Enquanto a França enfrenta reação na África, Macron tenta redefinir com ex-colônias

O presidente Emmanuel Macron, da França, embarcou em uma missão para ganhar favores em toda a África com base em uma política de “profunda humildade”, castigada por uma intervenção militar frustrada de uma década e uma onda de sentimento anti-francês nas ex-colônias africanas da França.

Na prática, como ele destacou em discurso esta semana, essa redefinição significará uma presença militar muito reduzida em seis bases que serão convertidas em academias ou centros de novas parcerias.
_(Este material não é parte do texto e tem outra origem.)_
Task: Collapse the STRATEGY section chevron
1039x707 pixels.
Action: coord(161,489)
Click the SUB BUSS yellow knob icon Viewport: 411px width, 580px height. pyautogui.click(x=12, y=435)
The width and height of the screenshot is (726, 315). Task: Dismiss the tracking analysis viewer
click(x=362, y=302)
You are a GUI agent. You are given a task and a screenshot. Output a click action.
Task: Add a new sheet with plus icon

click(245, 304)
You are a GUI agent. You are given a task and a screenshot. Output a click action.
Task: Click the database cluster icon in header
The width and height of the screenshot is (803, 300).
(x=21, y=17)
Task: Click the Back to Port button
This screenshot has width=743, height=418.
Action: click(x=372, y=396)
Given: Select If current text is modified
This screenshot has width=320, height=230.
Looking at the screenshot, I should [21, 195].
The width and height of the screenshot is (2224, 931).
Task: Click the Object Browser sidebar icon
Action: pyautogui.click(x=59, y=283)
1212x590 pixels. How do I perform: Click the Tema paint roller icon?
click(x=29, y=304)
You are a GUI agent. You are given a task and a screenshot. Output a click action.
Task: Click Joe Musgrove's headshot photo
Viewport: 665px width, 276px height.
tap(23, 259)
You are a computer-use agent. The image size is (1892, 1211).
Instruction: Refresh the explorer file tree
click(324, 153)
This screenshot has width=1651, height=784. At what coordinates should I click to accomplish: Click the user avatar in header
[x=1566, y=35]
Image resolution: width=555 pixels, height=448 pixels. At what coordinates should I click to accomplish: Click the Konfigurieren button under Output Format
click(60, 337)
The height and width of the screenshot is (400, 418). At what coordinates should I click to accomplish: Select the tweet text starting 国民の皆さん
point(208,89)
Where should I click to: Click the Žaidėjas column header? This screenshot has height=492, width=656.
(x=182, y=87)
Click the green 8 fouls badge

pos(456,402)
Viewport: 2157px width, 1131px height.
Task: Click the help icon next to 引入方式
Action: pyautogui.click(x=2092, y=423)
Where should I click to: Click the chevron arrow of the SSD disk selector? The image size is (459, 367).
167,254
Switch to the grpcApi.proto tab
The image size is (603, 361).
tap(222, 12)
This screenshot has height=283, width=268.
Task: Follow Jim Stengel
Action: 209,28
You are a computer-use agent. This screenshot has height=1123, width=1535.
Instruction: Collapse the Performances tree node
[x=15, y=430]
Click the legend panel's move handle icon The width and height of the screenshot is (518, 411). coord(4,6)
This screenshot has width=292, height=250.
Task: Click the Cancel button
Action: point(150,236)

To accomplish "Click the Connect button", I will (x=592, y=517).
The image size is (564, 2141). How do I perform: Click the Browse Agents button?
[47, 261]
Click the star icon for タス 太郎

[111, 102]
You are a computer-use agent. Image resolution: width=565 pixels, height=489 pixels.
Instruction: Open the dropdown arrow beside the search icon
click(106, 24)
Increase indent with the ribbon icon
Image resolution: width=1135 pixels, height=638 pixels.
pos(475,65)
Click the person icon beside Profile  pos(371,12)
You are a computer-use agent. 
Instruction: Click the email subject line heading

Ele disse que envolveria relações “equilibradas, recíprocas e responsáveis”, respeitando as necessidades africanas em um momento de intensa competição por influência e lucro em todo o continente da Rússia e da China.

“Macron quer salvar o que puder”, disse Thierry Vircoulon, pesquisador associado do Instituto Francês de Relações Internacionais. “Seu primeiro mandato foi um fracasso, tanto em termos da guerra contra o terrorismo quanto na tentativa de manter a influência francesa.”

Uma era está chegando ao fim. A França deixou suas colônias décadas atrás, mas velhos hábitos e presunções sobre o poder e o domínio francês em uma faixa da África perduraram, simbolizados por uma presença militar significativa e pelo uso contínuo da moeda do franco CFA da era colonial. A nostalgia francesa pelo apogeu de sua influência geoestratégica sustentou essas tendências.

“De uma vez por todas, temos que nos livrar de reflexos, hábitos e formas de linguagem que se tornaram uma desvantagem”, disse Macron antes de partir na quarta-feira para uma visita de cinco dias ao Gabão, Angola, República do Congo e República Democrática do Congo que terminará no domingo. “Devemos adotar uma postura resolutamente mais clara de modéstia e escuta.”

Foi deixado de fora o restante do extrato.